# Lil Help please



## Cal (Jun 17, 2008)

Anyone use and have an opinion of this new type Brad White ??

http://www.bradfordwhite.com/products2.asp?id=1&product_id=168

The 25 gal 

thx Cal


----------



## RealLivePlumber (Jun 22, 2008)

I have installed 2 of the GX 55 gallons units so far. 1 was atmospheric vent, the other was power vent.

What a fantastic unit. The conventional went went into a second/third story condo beachhouse. 4 bathrooms. I tried to sell him the 25, but he liked the recovery of the 55, in case they have company, with 8 or 10 people showering, 4 at a time, one after another.

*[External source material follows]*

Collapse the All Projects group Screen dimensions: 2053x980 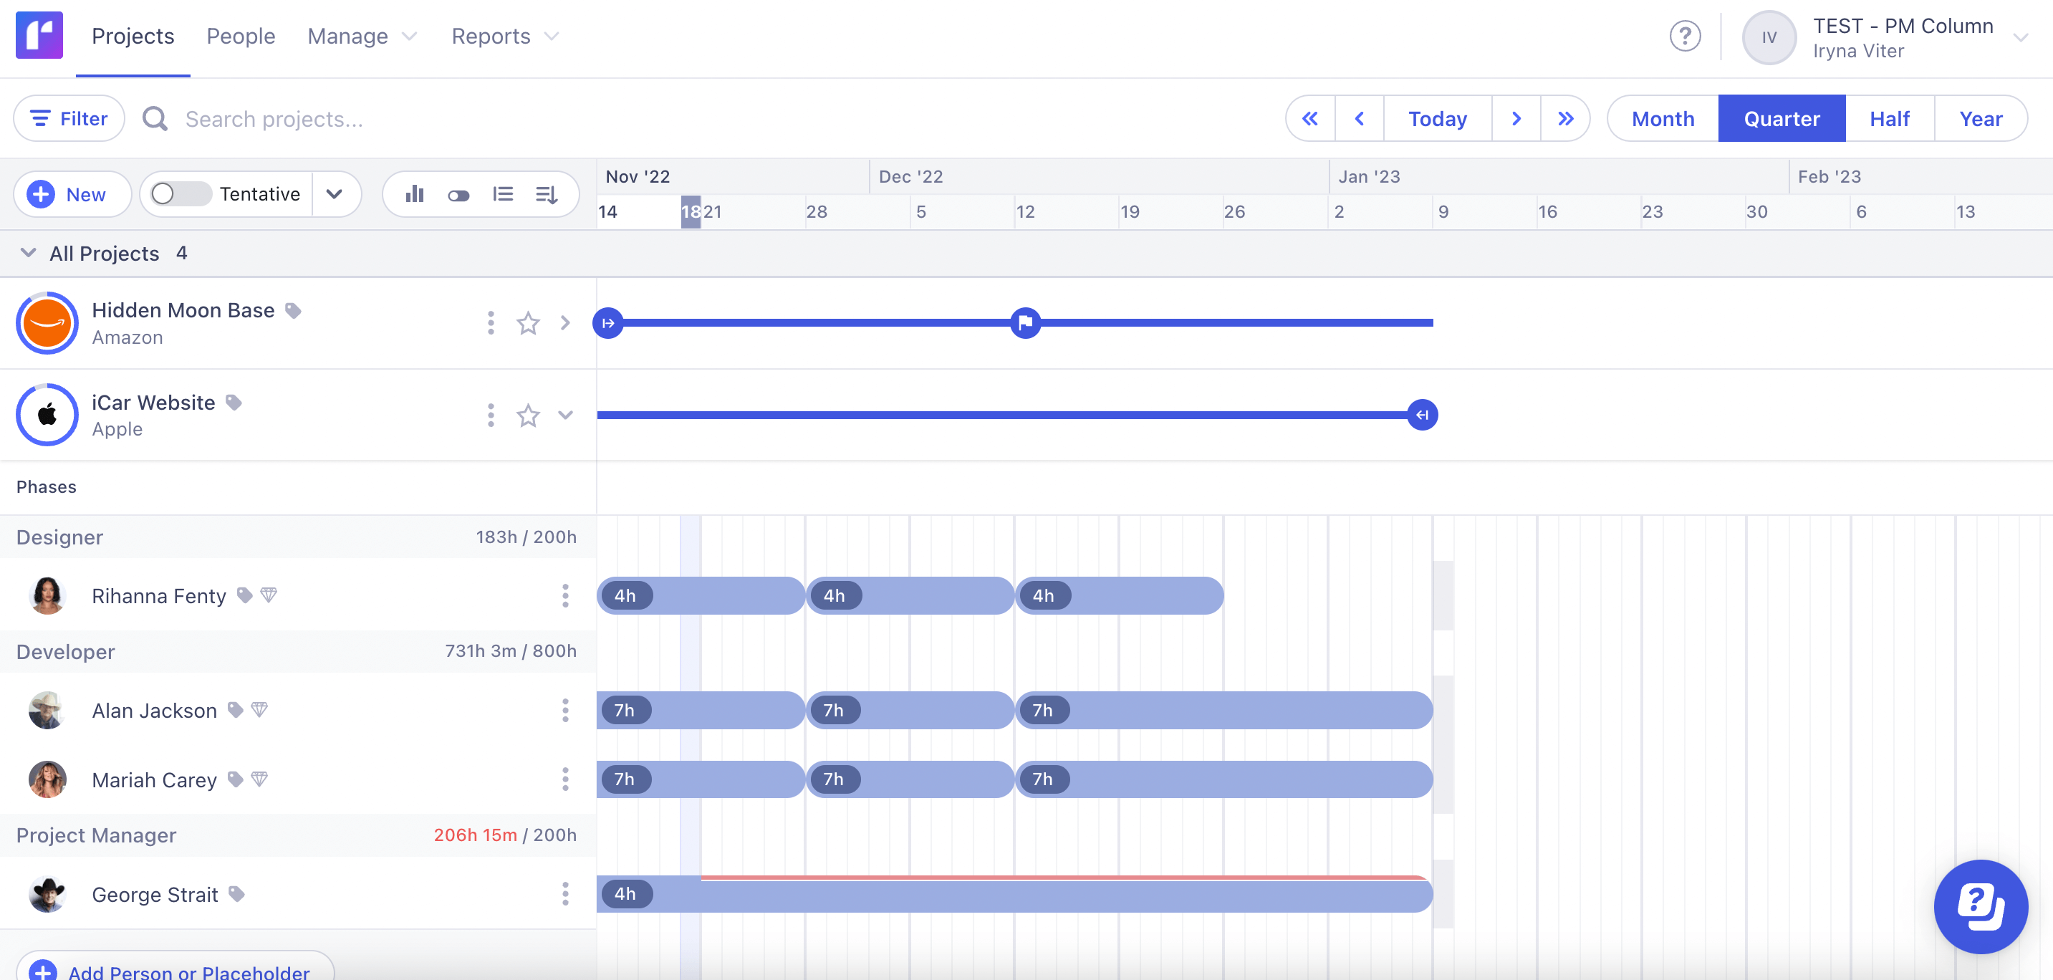coord(29,253)
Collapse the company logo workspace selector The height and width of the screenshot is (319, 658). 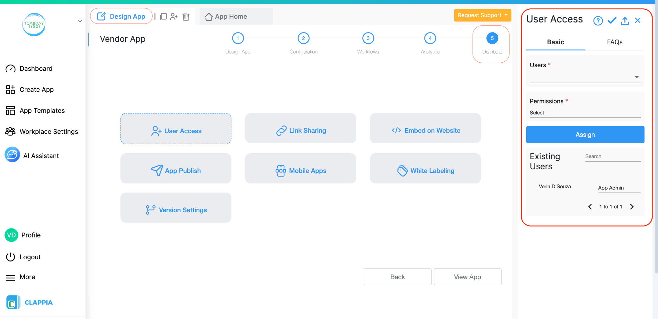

They were considering tankless, but no way to get new gas piping to the unit. (Plus, with 4 showers going at once). It is in a closet on the third floor. I did have to upsize the b-vent from 4" to 5", but no big deal there. I fired that water heater with about 50 degree water coming in, and it satisfied the initial thermostat setting (at about 130 degrees) in 35 minutes. I cranked it up, and it went to 175 degrees in another 15 or 20 minutes. Set the mixing valve to 120 out, and good to go. They will never run out of hot water, and no maintenance issues, flow switches, etc. 

The power vent went into a mechanical contractor customers personal house. 4 girls. He absolutely loves it. He was always out of hot water with a Bradford 50, 4" flue, 50K BTU, not anymore:thumbsup:


----------